Cuba's Cigar Summit
Cigar Lovers the World Over Descended Upon Havana in February to Celebrate the Past, Present and Future of Cuban Cigars
From the Print Edition:
The Cuba Issue, May/Jun 99
It was no coincidence that Cuban President Fidel Castro joked about the quality and counterfeiting of Cuban cigars during a surprise speech at a gala dinner this February in Havana. The two subjects had been the top concerns for nearly everyone attending a five-day cigar festival called Habanos 2000, a celebration not only of the approaching millennium, but of the past, present and future of Cuban cigars as well. * "We are doing everything we can to combat this problem with counterfeits," said Manuel Garcia, a vice president of Habanos S.A., the government organization that globally markets and distributes Cuban cigars. Habanos organized the event, which attracted more than 1,000 cigar lovers, merchants and producers from around the world. "But there is only so much that you can do. Cuban cigars are like other expensive luxury products, such as Cartier watches or Chanel perfumes. They are all counterfeited." * Despite the widespread concern with counterfeits, the festival organizers devoted only one of the dozens of seminars and speeches to the topic. This left many participants leaving the event with little hope for improvement. "Counterfeiting is a huge problem in
Mexico," said Max Gutmann, the agent for Cuban cigars in that country. More than 2.8 million genuine Cuban cigars were sold there in 1998, but Gutmann estimates that "80 to 90 percent of all Cuban cigars sold in Mexico are counterfeit. We are trying to combat this problem but we are losing the battle." Nicholas Freeman, chairman of the United Kingdom's Cuban cigar agent, Hunters & Frankau, agreed. "Why are you solicited so much for counterfeit ci-gars in Havana?" he asked the panelists of the counterfeit seminar, which included a member of Habanos, a Cuban Customs official and a Canadian private investigator. "Can't it be stopped?"

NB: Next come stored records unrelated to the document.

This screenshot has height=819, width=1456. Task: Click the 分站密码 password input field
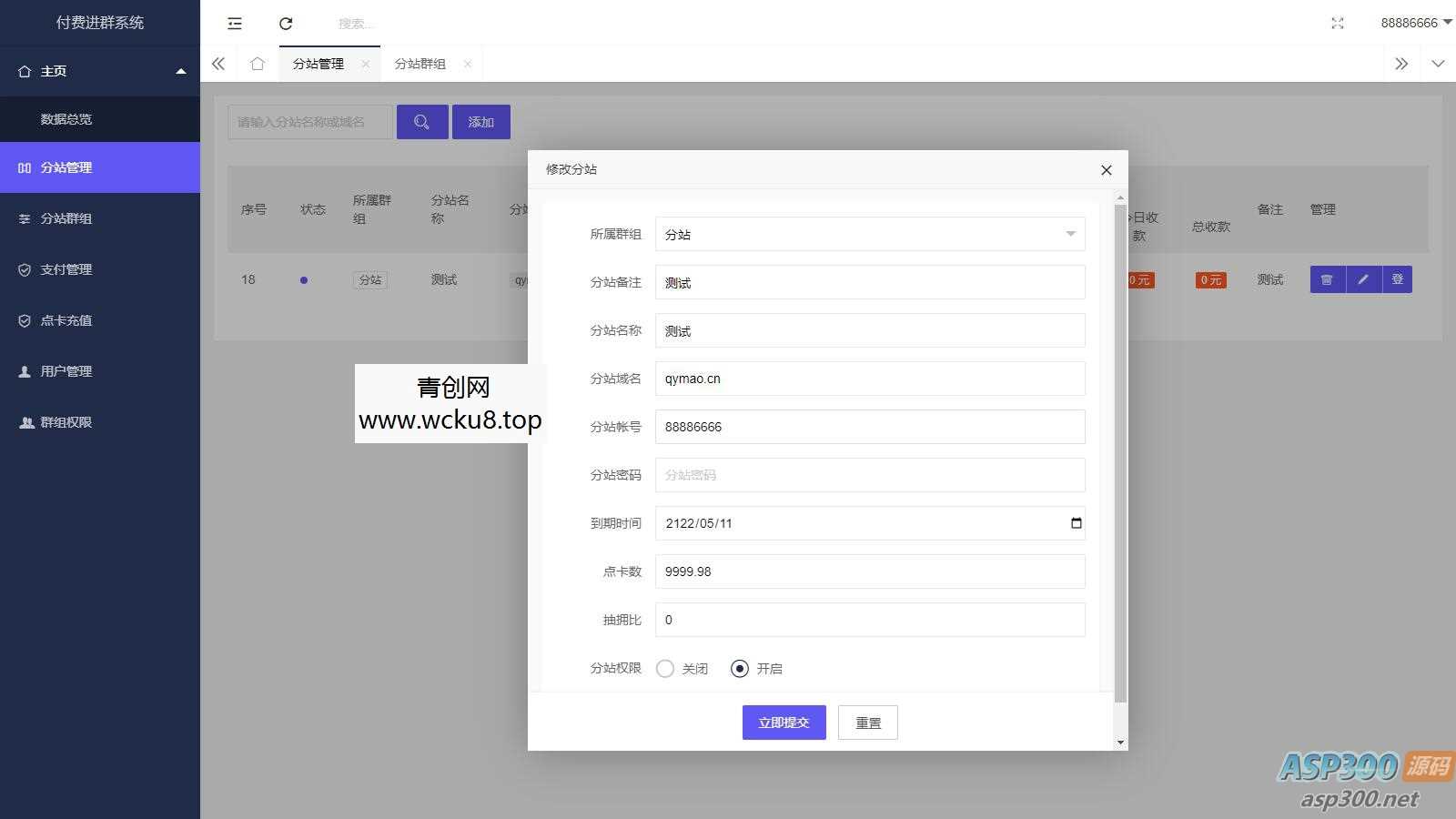(x=869, y=475)
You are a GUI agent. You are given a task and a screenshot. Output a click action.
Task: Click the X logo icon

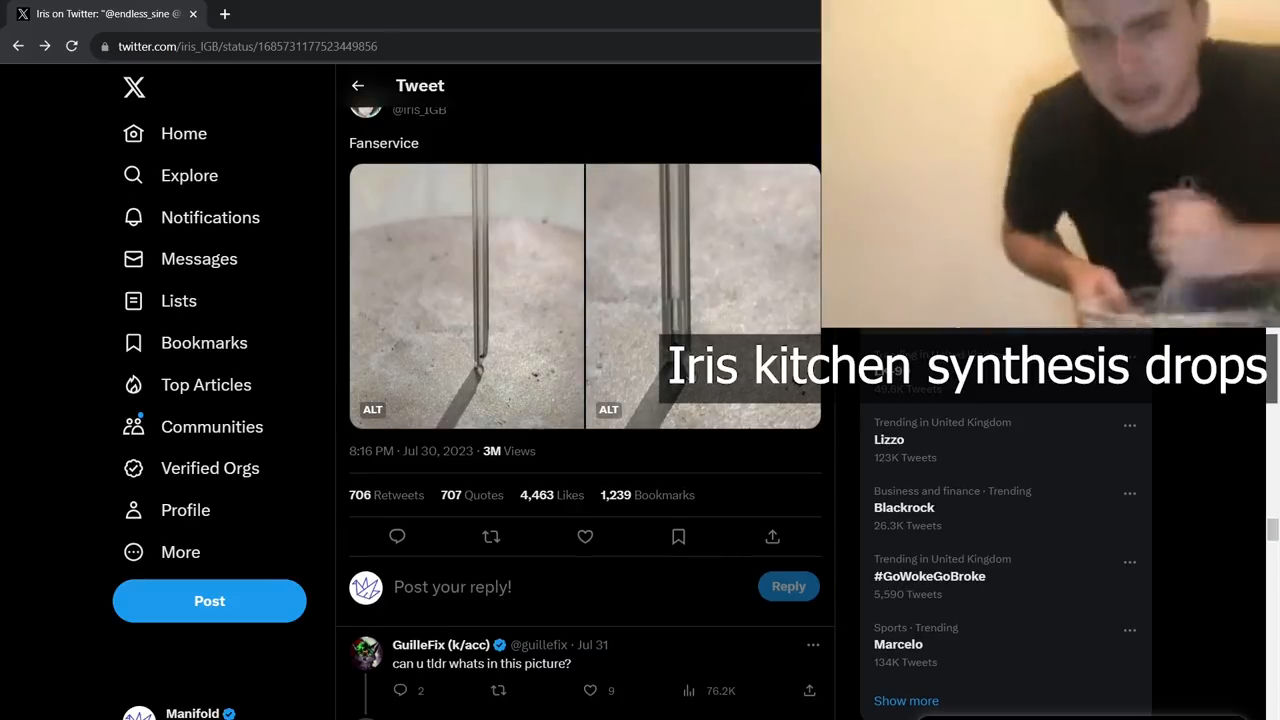click(x=134, y=87)
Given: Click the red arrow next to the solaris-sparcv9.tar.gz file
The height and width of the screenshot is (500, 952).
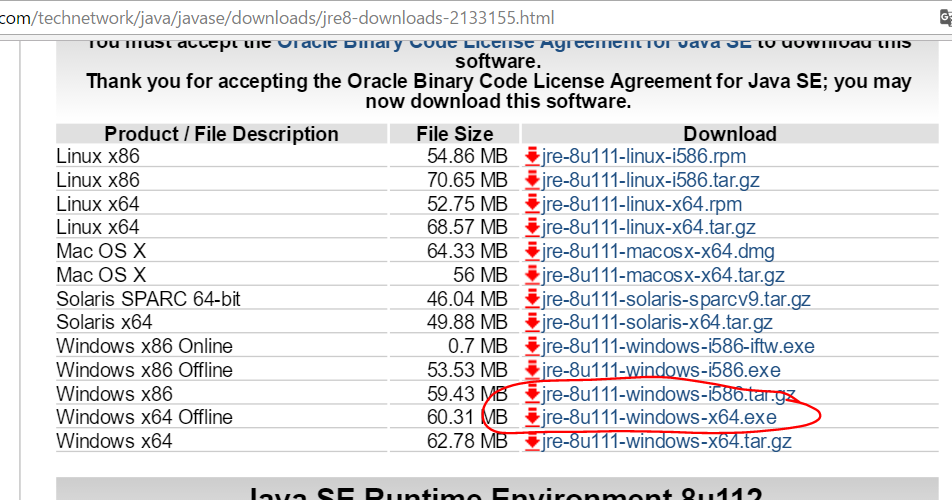Looking at the screenshot, I should pos(532,299).
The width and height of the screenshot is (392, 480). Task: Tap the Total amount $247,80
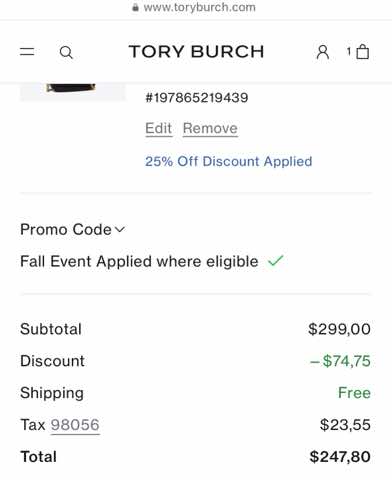[340, 457]
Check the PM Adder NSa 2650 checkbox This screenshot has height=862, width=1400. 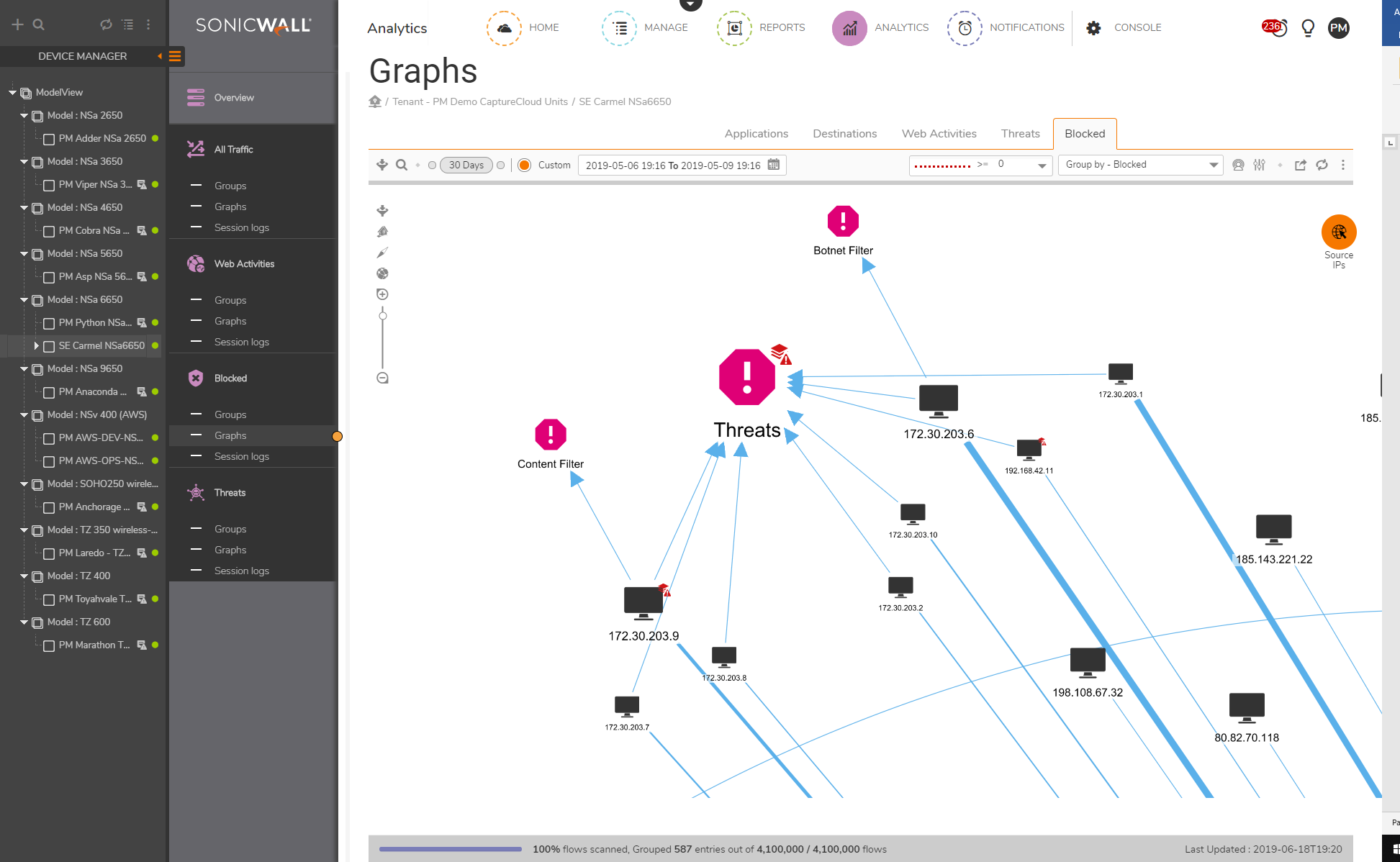pyautogui.click(x=49, y=139)
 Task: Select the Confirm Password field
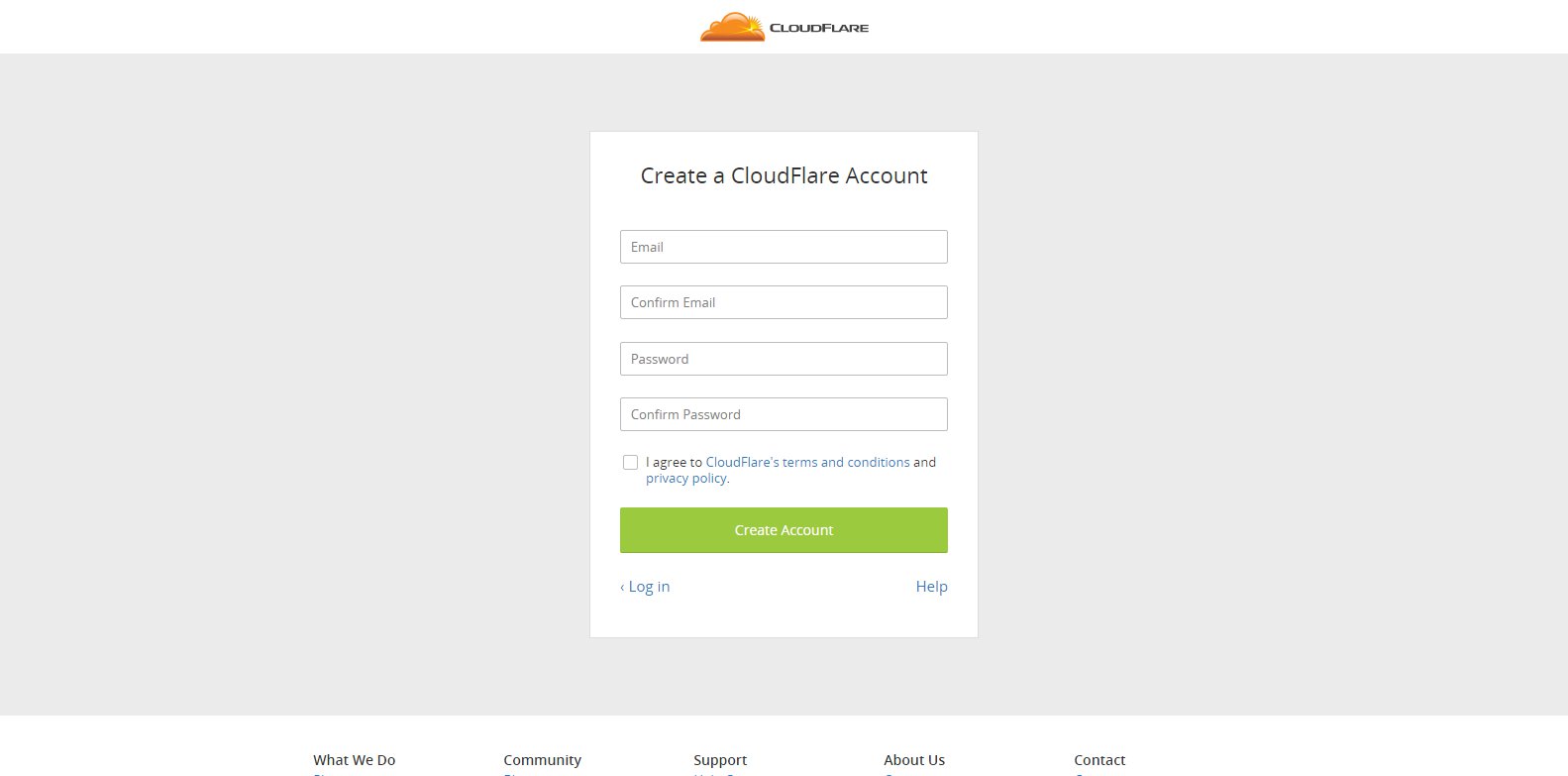(784, 414)

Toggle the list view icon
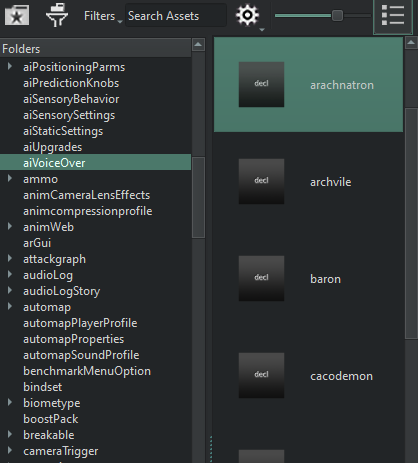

Wilfredo Rodríguez of Cuban Customs said his organization confiscated about 530,000 fake cigars last year, compared to 275,000 in 1996. "A big problem is that many of the counterfeit cigars come from places outside of Cuba, such as Jamaica and Mexico," he said. To give Cubans their due, recent crackdowns on cigar peddling in the streets of Havana have greatly reduced the number of fake smokes sold to tourists.
The Cubans also may now have to deal with international crime syndicates that are dealing in phony habanos, according to panelist Rick Leswick, a private investigator specializing in counterfeited products in Canada. "Organized crime is involved in cigar counterfeiting now," he told the audience. "It is a good conduit for laundering money...counterfeiting knows no boundaries." He later added that his company had "discovered cocaine cartels that have gotten out of the coke business and into the cigar counterfeiting business. The profits are there but the penalties are not."
"The problem is even worse in America, where people cannot legally buy the real product," said Habanos's Garcia.
Cigar Aficionado estimates that 80 to 90 percent of the "Cuban" cigars in the United States are counterfeit. Only 6 million to 8 million legitimate Cuban cigars enter the United States each year.
Event participants were equally concerned with Cuba's insistence in rapidly increasing its cigar production. In 1998, Cuban factories produced 160 million handmade premium cigars and shipped nearly 130 million by the end of the year. This was a production increase of about 60 percent from 1997 and more than double the exports from just three years ago.
During his keynote speech to 600 guests at a seminar on the state of premium cigars, Marvin Shanken, editor and publisher of Cigar Aficionado, questioned how quality could be maintained with such large increases in production. He urged the Cuban government to rethink its strategy of planned production increases to 200 million cigars for this year and up to 240 million in 2000. (For a transcript of the speech, see "Cigars in the New Millennium," page 206.)
There were no poor quality or fake cigars smoked at the grand finale of the festival, The Dinner of the Millennium. Held at the grounds of the El Laguito Protocol Salon, the venue had been used only for official state events prior to the cigar dinner. More than 1,000 people packed the 1960s-era building, dressed in everything from slinky designer dresses and black woolen dinner jackets to jeans and snakeskin trousers. It was Central Park meets Gorky Park, with just a tiny bit of trailer park.
This was the fourth major gala cigar dinner for the Cubans, and it was clearly their best. The food, service and wine were unmatched for such a large-scale event in Cuba, although much of the success was due to the Spanish Meliá hotel group, which used its own staff for cooking and waiting. The dinner included such ambitious creations as poached salmon steaks stuffed with a fresh vegetable mousse and served with a light cream sauce and caviar. The wines from Spain's Rioja producer, Marques de Riscal, as well as Champagne from Moet & Chandon, put just about everyone in a festive mood. A thick and caramel-like Cognac from the House of Bisquit served at the end of the meal carried a Cohiba label. It's expected to be commercially available this year.